__Task description__
The entire set of lines below should be copied exactly.

__Pixel coordinate grounding data__
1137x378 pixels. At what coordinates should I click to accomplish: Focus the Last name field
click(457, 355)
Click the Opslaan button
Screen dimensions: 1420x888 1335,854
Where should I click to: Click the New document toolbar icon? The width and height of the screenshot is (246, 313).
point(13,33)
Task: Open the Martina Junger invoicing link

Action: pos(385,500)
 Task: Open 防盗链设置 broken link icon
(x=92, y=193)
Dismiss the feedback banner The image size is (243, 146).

__Answer area__
1137x378 pixels. At what coordinates should I click to accomplish: Focus the Last name field
click(457, 355)
Click the Opslaan button
Screen dimensions: 1420x888 1335,854
Where should I click to: Click the New document toolbar icon? The width and height of the screenshot is (246, 313).
point(13,33)
Task: Open the Martina Junger invoicing link

Action: pos(385,500)
 Task: Open 防盗链设置 broken link icon
(x=92, y=193)
Dismiss the feedback banner The image size is (243, 146).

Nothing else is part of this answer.